* Your task: Write out all the entries below without any change.

* Study material:
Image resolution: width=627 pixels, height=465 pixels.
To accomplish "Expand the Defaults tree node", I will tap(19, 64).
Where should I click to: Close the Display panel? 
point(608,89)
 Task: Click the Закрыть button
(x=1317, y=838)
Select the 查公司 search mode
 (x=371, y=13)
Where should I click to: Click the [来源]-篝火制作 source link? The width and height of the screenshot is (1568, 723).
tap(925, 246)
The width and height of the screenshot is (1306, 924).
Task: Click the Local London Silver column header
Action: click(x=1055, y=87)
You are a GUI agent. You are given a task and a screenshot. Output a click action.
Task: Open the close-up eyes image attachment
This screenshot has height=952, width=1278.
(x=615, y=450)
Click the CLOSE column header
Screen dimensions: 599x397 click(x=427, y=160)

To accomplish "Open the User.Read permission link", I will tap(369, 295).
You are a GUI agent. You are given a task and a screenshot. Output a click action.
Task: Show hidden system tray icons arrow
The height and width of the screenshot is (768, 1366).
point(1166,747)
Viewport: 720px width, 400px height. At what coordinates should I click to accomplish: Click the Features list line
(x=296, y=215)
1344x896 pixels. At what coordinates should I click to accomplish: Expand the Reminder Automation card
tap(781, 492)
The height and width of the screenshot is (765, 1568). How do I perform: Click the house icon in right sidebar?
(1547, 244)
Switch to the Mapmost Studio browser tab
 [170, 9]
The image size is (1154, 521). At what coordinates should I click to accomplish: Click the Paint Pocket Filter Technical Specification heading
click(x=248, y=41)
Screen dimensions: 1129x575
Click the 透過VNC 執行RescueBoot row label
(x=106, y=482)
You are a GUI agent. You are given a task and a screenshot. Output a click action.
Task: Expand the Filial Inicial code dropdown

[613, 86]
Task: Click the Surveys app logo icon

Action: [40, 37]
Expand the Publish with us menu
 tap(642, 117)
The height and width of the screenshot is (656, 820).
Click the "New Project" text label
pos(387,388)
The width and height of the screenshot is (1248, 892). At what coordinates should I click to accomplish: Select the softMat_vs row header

* Output below:
Image resolution: width=627 pixels, height=465 pixels.
To accomplish "Expand the Defaults tree node", I will tap(19, 64).
Where should I click to: Close the Display panel? 
point(608,89)
 Task: Click the Закрыть button
(x=1317, y=838)
Select the 查公司 search mode
 (x=371, y=13)
Where should I click to: Click the [来源]-篝火制作 source link? The width and height of the screenshot is (1568, 723).
tap(925, 246)
The width and height of the screenshot is (1306, 924).
Task: Click the Local London Silver column header
Action: click(x=1055, y=87)
You are a GUI agent. You are given a task and a screenshot. Output a click action.
Task: Open the close-up eyes image attachment
This screenshot has height=952, width=1278.
(x=615, y=450)
Click the CLOSE column header
Screen dimensions: 599x397 click(x=427, y=160)

To accomplish "Open the User.Read permission link", I will tap(369, 295).
You are a GUI agent. You are given a task and a screenshot. Output a click action.
Task: Show hidden system tray icons arrow
The height and width of the screenshot is (768, 1366).
point(1166,747)
Viewport: 720px width, 400px height. At what coordinates should I click to accomplish: Click the Features list line
(x=296, y=215)
1344x896 pixels. At what coordinates should I click to accomplish: Expand the Reminder Automation card
tap(781, 492)
The height and width of the screenshot is (765, 1568). How do I perform: Click the house icon in right sidebar?
(1547, 244)
Switch to the Mapmost Studio browser tab
 [170, 9]
The image size is (1154, 521). At what coordinates should I click to accomplish: Click the Paint Pocket Filter Technical Specification heading
click(x=248, y=41)
Screen dimensions: 1129x575
Click the 透過VNC 執行RescueBoot row label
(x=106, y=482)
You are a GUI agent. You are given a task and a screenshot. Output a click action.
Task: Expand the Filial Inicial code dropdown

[613, 86]
Task: Click the Surveys app logo icon

Action: [40, 37]
Expand the Publish with us menu
 tap(642, 117)
The height and width of the screenshot is (656, 820).
Click the "New Project" text label
pos(387,388)
The width and height of the screenshot is (1248, 892). At what coordinates should I click to accomplish: Select the softMat_vs row header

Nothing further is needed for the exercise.